Nvidia Releases Critical Security Updates for GPU Drivers and vGPU Software
Charles M. Walls | June 10, 2024 | Views: 284
The updates for GPU drivers, now available in versions R555, R550, R535, and R470, tackle five security vulnerabilities. According to Nvidia’s advisory, three of these are classified as ‘high severity’ while the other two are ‘medium severity’.
The most critical vulnerability, labeled CVE‑2024‑0090, is an out-of-bounds write flaw that affects both Windows and Linux drivers. This issue can allow attackers to execute arbitrary code, access or modify data, escalate privileges, or cause a denial-of-service (DoS) condition.
In addition, Nvidia has addressed CVE‑2024‑0089 in its Windows drivers. This vulnerability can lead to code execution, information disclosure, and data tampering.
Another high-severity issue, CVE‑2024‑0091, involves an untrusted pointer dereference in Nvidia’s Windows and Linux drivers. This flaw could result in DoS conditions, information leaks, and data tampering.
The two medium-severity vulnerabilities fixed in the June 2024 driver updates can lead to information disclosure on Linux and a DoS condition on both Windows and Linux systems.
Regarding the vGPU software, Nvidia's updates address five additional vulnerabilities, including two high-severity flaws.

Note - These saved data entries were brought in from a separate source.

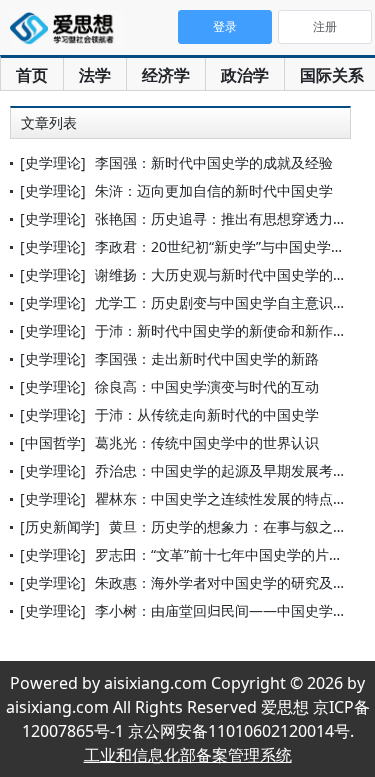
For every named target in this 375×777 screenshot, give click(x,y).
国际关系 (332, 75)
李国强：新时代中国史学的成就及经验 (214, 162)
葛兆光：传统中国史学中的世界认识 (207, 442)
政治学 (245, 75)
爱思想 (67, 30)
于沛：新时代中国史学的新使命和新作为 (221, 330)
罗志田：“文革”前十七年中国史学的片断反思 (233, 554)
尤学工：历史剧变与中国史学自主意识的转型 (235, 302)
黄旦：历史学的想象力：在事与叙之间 (228, 526)
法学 (95, 75)
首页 (32, 75)
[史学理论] (53, 162)
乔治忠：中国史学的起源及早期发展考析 (221, 470)
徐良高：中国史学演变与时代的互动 (207, 386)
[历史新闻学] (60, 526)
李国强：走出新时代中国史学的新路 (207, 358)
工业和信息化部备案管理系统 (188, 755)
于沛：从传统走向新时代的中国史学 (207, 414)
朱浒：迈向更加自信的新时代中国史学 (214, 190)
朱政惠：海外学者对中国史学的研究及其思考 (235, 582)
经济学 (166, 75)
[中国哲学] (53, 442)
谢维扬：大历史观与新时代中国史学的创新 (228, 274)
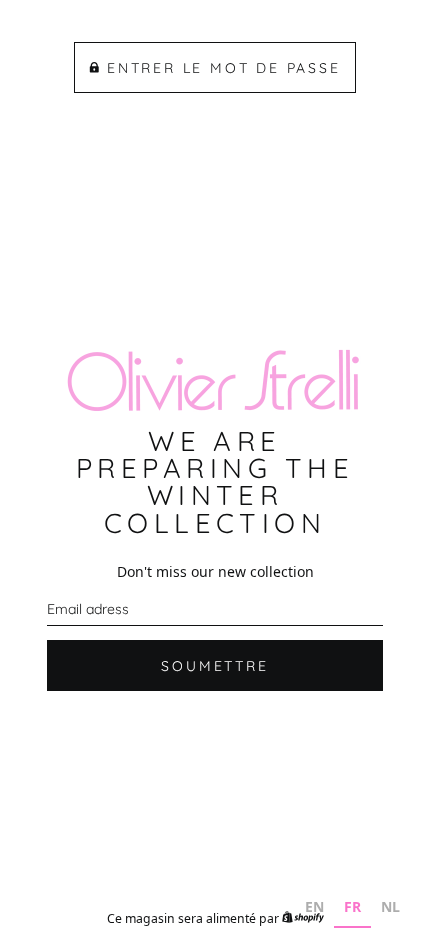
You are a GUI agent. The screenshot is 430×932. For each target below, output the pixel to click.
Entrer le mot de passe (224, 68)
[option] (314, 909)
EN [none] (314, 906)
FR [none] (352, 906)
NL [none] (390, 906)
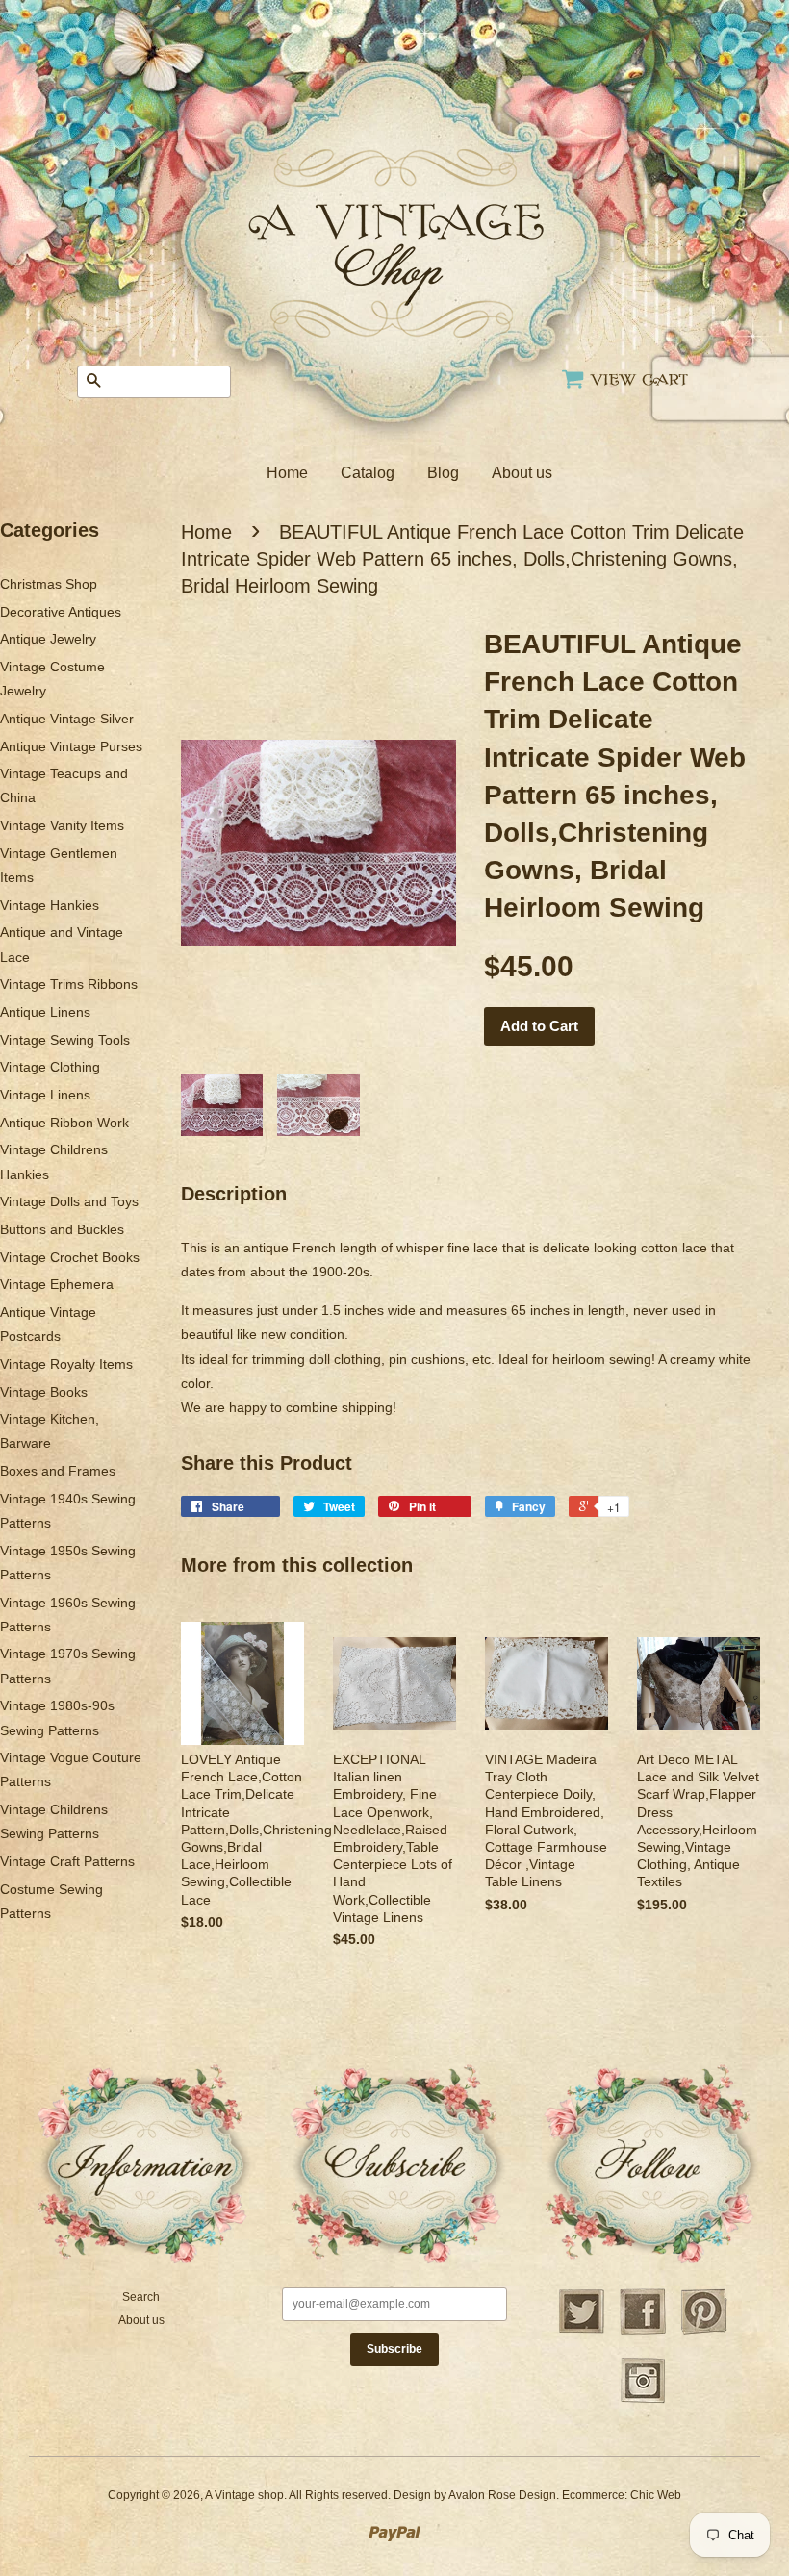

These critical issues, tracked as CVE‑2024‑0099 and CVE‑2024‑0084, were found in the Virtual GPU Manager of the vGPU software for Linux and could result in information disclosure, privilege escalation, data tampering, or DoS conditions.
The remaining three medium-severity flaws in the vGPU software could lead to data tampering, privilege escalation, DoS conditions, or other unspecified behavior.
Nvidia has incorporated these fixes into vGPU software versions R550, R535, and R470, ensuring that the updates to the vGPU Manager driver include the necessary GPU driver patches as well.